How to Create a Useful Social Network

How to Create a Useful Social Network

The last time I took a written test, I found myself very frustrated. I was sitting by myself in a room, answering questions on a sheet of paper, cut off from the large network of people I have digitally gathered around me over the years. The questions were testing my knowledge, not how I could put knowledge to use with the help of my extended social networks, which, practically, is how I would solve the problem. We are increasingly living in a world where our general understanding of things is more important than the particular details we can remember; we are using our brains more to make sketches of how things work and letting things like Google and our social networks fill in the blanks. Rather than spending time memorizing, we are jumping up the ladder and processing meaning and use. We expand our understanding knowing that the details will come via our always-on internet connections.

And this is why your social networks are important. You store information in your social networks, in the people you trust and communicate with. One of your friends reads a lot of historical novels; when you need to know the name of Henry VIII’s second wife, you can ask him. Or you can just Google it. You don’t need to store that name in your grey matter. You know you don’t need to; you know Henry VIII had a second wife. And that’s largely enough. Your friend would be happy to chat with you about English history, and when your friend stumbles into an area you’re interested in, you’re happy to chat with him about that. Reciprocal information-sharing. Two heads are better than one!

Step one in creating and using a social network is to acknowledge that it’s there. Asking a friend is something they let you do on TV game shows, but we often don’t see that knowledge network as real or valuable in our professional lives. But it’s probably the biggest asset we have. Your social network is your living library. You are part of other people’s living libraries. One of the best things you can do is to contribute to your network when they need your obscure knowledge and educated opinion. Engage with your network; provide ideas, thoughts, where required. Let your network shine by employing your knowledge. Then you can do the same.

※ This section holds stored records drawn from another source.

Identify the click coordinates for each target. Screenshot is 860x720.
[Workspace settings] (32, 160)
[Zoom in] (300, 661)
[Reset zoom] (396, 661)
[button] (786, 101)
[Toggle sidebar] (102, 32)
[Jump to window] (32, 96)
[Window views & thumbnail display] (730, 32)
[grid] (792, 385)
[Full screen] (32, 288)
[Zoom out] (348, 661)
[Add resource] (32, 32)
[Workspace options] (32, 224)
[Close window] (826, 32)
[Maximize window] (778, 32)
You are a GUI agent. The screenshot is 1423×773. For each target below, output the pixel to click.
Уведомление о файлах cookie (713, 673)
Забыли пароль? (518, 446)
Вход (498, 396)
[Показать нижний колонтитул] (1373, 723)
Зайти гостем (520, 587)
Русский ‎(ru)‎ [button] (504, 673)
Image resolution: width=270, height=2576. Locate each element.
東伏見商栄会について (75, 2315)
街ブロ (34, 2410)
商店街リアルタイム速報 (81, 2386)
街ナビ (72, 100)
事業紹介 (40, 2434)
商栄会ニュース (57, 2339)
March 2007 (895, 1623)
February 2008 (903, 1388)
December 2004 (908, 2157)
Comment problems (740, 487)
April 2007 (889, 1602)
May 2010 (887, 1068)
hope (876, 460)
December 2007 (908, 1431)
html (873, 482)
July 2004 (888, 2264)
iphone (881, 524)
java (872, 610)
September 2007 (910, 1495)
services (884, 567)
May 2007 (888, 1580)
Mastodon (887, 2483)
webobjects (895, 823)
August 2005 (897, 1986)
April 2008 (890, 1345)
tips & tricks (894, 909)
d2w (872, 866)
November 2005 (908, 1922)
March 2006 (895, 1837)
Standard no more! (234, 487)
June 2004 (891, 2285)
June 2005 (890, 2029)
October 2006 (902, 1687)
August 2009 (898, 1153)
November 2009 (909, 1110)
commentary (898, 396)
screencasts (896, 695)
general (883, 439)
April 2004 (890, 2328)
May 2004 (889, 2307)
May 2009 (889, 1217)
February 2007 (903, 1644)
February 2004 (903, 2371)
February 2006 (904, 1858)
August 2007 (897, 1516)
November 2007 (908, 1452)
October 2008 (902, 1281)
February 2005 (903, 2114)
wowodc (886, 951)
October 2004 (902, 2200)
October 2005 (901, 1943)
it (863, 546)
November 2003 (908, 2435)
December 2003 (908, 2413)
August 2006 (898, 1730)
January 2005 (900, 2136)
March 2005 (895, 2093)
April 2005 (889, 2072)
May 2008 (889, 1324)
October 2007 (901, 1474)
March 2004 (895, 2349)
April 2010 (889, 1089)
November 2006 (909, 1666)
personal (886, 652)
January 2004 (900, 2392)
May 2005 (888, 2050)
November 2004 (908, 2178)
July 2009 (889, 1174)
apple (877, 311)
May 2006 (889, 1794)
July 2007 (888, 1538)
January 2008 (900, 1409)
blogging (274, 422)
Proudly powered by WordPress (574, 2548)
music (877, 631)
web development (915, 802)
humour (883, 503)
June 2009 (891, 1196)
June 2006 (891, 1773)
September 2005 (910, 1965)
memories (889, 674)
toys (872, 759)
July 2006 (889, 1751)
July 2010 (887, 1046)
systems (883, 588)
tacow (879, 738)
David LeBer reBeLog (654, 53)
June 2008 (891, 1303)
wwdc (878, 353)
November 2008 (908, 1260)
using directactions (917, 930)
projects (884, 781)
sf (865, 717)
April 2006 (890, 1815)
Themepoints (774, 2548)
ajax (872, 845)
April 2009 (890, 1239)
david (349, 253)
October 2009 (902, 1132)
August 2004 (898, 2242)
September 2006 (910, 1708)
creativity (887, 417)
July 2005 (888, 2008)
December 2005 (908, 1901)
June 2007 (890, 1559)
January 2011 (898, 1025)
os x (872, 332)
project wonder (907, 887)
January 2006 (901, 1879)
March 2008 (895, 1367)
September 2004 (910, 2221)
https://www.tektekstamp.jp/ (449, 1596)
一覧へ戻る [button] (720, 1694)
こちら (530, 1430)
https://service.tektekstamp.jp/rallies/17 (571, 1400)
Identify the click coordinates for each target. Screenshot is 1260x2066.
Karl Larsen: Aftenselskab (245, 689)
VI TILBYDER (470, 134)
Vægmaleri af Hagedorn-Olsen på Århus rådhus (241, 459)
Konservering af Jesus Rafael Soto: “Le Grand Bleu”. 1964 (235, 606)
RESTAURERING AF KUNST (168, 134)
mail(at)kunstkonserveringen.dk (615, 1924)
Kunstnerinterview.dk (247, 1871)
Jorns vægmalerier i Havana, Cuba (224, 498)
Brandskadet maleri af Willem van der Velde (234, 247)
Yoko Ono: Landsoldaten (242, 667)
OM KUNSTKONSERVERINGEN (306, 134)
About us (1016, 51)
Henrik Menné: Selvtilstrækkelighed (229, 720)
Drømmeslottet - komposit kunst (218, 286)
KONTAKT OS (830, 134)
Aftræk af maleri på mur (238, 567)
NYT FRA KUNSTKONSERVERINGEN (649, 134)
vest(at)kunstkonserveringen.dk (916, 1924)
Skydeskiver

I would comfortably posit that people at certain stages in their lives don’t have functionally useful networks. This might be because your network isn’t comfortable in its knowledge yet, or that knowledge isn’t yet solidified, or that the individuals in your network haven’t had a chance yet to set out on its own and develop knowledge and experience independent of their peers. If everyone in your network reads the same books, has similar summer jobs, and lives in the same town, that network isn’t going to be terribly useful to you. So branch out a bit: cultivate difference. Embrace it. Share your experiences. Become expert at something. It doesn’t have to be something lofty; it could be about gardening in a micoclimate, or knitting, or the history of a pop band, or the works of Margaret Atwood, or doing laundry. Become the go-to person. Everyone has expertise in something; if we pool all that expertise together, we get a really interesting resource that makes us all better people.

I’ve found that the deeper I dig into my passion (which is my work: internet apps in academia), the more obscure my knowledge and expertise gets. And so does that of my friends and my peers. So my networks have become really interesting and rich. I know that if I announce an opinion on a social network (facebook, twitter, my blog, etc.), I will surely get some diverse responses. Because the people I care about are coming from so many different spaces, I am enriched by interacting with them.

We largely categorize this kind of interaction as “social” and therefore “fun” and therefore “not work/serious”. But interacting with our networks is often the key that opens up whole new worlds for us. Our friends and our peers shape us, just as much as official, serious education and information do (likely far more). Let’s just acknowledge that while our friends are great and fun and we blow off steam with them and have fun with them, they are still valid sources of information and growth for us. Often when we’re working on a thorny problem, and have a few IM windows open, and Twitter, and Facebook, and are composing a blog post, we’re not just messing around on the internet. It might be fun, it might be building our friendships, it might look like we’re not paying proper attention, but in actual fact we are learning and processing and drawing on the collective knowledge of our networks. Even pure socializing, pure “not-work”, is part of building a real and useful social network. We are laying the groundwork to trust and share with our peers.

So: is it a bad thing to have facebook open at work? It can be if it’s distracting you from getting something done. I remember back at library school everyone would open up their IM clients and complain about the assignment we all had due. It can distract, it can act as the thing you do instead of doing what you need to do. Or, we can use these tools to build ourselves. We can use them as our interactive library. The thing itself isn’t the problem; it’s how we use it.

This is largely why I like to share what I’m thinking about or experiencing via social networks. I know that many of my friends and peers find it engaging and thought-provoking professionally, and I find the same when they share their work with me. I get to benefit from their learning when they share it. My professional development expands via sharing. When I attend an event about a subject I’m only passingly familiar with, I go to that event with the collective knowledge of my network, who correct my assumptions and add colour to the details I learn.

So embrace your social network. Cultivate it. add to it the people who challenge and inspire you. Let your network build you into the sort of person you want to be, and return the favour.

0 thoughts on “How to Create a Useful Social Network

  1. It can distract, it can act as the thing you do instead of doing what you need to do.

    I was searching for librarian activists and came across your blog. Now I’m not researching my paper but reading your insightful posts. It is a very worthy distraction so thank you!